» TASK PROMPT: Each line of the material below is to be written out exactly. Leave out any picture.

» RECORD SET:
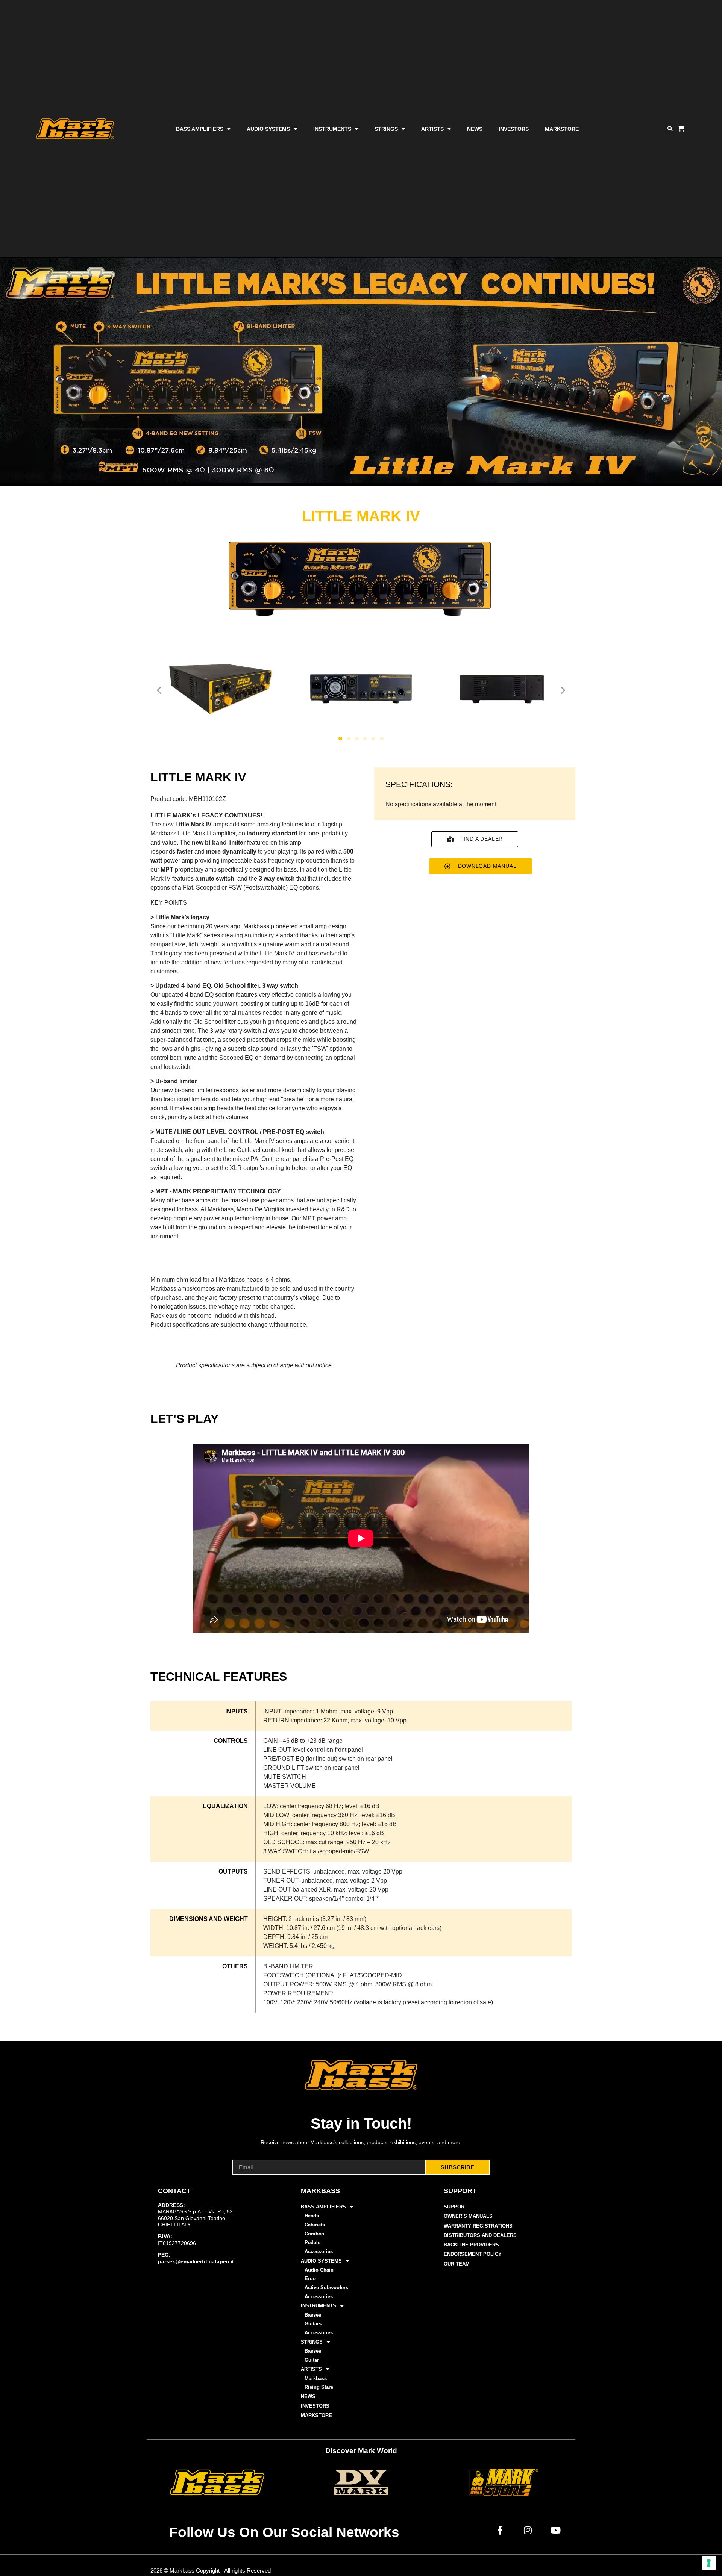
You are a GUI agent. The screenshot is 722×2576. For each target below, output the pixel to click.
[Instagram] (527, 2530)
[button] (669, 128)
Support (455, 2207)
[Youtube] (555, 2530)
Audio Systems (268, 129)
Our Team (457, 2264)
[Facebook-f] (500, 2530)
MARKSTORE (562, 129)
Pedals (312, 2242)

» YOUR SOLUTION:
You are a GUI agent. The screenshot is 722×2576. For each target below, output the pixel to click.
[Instagram] (527, 2530)
[button] (669, 128)
Support (455, 2207)
[Youtube] (555, 2530)
Audio Systems (268, 129)
Our Team (457, 2264)
[Facebook-f] (500, 2530)
MARKSTORE (562, 129)
Pedals (312, 2242)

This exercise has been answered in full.